I have a question about the loop: In an in-order superscalar cpu, the vadd.vv needs to wait for the vle32.v to return. So when the cpu is executing vadd.vv, the LSU isn't working and the memory bandwidth is not used. Should I unroll the loop to make the cpu execute the third vle32.v when the first vadd.vv is being issued to fully utilize the memory bandwidth?

vle32.v v0
vle32.v v1
vle32.v v2
vle32.v v3
vadd.vv v0, v0, v1
vadd.vv v2, v2, v3
vse32.v v0
vse32.v v2

nick-knight commented 10 months ago

It's a good question, but it's not addressed by the ISA spec. Your question is more about optimizing code for a particular microarchitecture. I suggest filing your question with the designers of the processor you are targeting.

For what it's worth, SiFive's X280, an in-order superscalar processor, is able to effectively utilize memory bandwidth in this example --- with higher LMUL --- without unrolling. So if you were targeting X280, I would say "don't bother unrolling; increase LMUL instead."

aswaterman commented 10 months ago

Increasing LMUL should have similar effect, while keeping the stripmining bookkeeping much simpler.
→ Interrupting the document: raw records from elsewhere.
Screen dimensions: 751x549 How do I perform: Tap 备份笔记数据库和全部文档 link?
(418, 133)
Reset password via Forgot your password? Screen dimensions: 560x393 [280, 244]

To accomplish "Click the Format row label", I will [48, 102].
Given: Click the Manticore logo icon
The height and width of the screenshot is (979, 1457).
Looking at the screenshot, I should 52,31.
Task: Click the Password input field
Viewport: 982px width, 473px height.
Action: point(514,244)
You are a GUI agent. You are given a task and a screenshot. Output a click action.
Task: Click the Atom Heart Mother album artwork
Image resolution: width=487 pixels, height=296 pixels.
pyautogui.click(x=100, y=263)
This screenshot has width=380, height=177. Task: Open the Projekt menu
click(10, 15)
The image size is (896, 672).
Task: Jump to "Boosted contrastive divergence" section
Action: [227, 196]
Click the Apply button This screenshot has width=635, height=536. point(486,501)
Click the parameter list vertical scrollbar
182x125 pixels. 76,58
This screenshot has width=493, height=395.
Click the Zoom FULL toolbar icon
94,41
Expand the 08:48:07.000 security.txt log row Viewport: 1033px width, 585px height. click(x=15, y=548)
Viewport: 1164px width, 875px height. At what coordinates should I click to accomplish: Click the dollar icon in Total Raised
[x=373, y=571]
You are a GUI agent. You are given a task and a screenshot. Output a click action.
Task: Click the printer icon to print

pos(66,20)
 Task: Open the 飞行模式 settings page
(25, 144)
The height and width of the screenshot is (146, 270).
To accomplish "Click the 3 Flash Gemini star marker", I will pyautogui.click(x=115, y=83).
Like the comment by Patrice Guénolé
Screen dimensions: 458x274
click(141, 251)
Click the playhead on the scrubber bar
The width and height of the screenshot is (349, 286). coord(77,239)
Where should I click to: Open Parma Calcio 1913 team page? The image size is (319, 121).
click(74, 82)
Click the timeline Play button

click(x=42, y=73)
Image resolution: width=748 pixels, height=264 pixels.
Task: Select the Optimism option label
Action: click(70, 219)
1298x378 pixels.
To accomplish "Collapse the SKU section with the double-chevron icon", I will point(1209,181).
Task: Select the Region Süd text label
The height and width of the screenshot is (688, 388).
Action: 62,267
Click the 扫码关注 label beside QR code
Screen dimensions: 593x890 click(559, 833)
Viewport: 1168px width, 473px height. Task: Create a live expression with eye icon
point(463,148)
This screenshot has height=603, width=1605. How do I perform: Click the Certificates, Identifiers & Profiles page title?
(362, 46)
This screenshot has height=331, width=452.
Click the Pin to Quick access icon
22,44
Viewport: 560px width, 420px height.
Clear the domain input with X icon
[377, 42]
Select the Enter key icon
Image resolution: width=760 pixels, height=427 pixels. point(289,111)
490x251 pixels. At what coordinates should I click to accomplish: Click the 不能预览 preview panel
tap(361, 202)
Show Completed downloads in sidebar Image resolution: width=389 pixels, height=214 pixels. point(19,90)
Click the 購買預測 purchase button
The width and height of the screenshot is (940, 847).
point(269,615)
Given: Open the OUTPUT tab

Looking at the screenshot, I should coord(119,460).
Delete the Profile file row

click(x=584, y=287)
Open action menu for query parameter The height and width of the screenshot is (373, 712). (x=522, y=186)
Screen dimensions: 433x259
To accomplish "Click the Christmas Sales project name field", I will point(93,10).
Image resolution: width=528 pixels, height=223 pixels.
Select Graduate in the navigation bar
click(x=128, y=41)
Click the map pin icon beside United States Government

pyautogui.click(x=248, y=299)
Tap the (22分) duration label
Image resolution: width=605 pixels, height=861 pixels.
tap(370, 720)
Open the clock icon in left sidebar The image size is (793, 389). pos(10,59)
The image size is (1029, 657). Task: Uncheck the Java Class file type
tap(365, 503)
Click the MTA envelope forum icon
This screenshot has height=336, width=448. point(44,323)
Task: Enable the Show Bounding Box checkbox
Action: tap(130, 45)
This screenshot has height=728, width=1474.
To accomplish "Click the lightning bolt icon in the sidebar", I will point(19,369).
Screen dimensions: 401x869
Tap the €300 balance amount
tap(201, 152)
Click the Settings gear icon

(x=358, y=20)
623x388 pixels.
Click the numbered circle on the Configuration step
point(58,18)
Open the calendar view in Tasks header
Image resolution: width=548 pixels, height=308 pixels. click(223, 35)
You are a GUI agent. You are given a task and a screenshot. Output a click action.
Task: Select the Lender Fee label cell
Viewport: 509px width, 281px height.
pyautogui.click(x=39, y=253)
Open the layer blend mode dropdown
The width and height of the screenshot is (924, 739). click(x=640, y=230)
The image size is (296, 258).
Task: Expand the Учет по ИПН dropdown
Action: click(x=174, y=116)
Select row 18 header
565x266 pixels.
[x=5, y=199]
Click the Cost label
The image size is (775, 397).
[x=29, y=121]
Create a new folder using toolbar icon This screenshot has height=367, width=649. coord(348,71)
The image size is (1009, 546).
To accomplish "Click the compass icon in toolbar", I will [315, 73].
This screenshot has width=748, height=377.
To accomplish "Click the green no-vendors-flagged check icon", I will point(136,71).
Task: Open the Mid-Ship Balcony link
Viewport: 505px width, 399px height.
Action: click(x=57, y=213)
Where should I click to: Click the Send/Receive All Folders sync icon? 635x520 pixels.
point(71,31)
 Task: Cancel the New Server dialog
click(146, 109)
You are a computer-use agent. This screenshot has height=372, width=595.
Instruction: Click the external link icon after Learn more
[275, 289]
sequencer commented 10 months ago

In an in-order superscalar cpu, the vadd.vv needs to wait for the vle32.v to return. So when the cpu is executing vadd.vv, the LSU isn't working and the memory bandwidth is not used.

The LSU works with any non-trivial uArch with chaining support.

sunnycase commented 10 months ago

@nick-knight @aswaterman @sequencer Thank you for your help :)

sunnycase commented 10 months ago

It's a good question, but it's not addressed by the ISA spec. Your question is more about optimizing code for a particular microarchitecture. I suggest filing your question with the designers of the processor you are targeting.

For what it's worth, SiFive's X280, an in-order superscalar processor, is able to effectively utilize memory bandwidth in this example --- with higher LMUL --- without unrolling. So if you were targeting X280, I would say "don't bother unrolling; increase LMUL instead."

I'm using T-Head C908, maybe I should try SiFive :)

camel-cdr commented 10 months ago

@sunnycase I've got a bunch of benchmarks that are meant to help answer such questions at: https://camel-cdr.github.io/rvv-bench-results/canmv_k230/index.html

Specifically the utf8_count benchmark, has unrolling, manual tail handling, and pointer aligning with different LMULs. As you can see, even with LMUL=8 unrolling can sometimes still gain a bit performance on top just LMUL=8. This is probably mostly due to it being an in-order core, the ooo C920 didn't gain anything from it.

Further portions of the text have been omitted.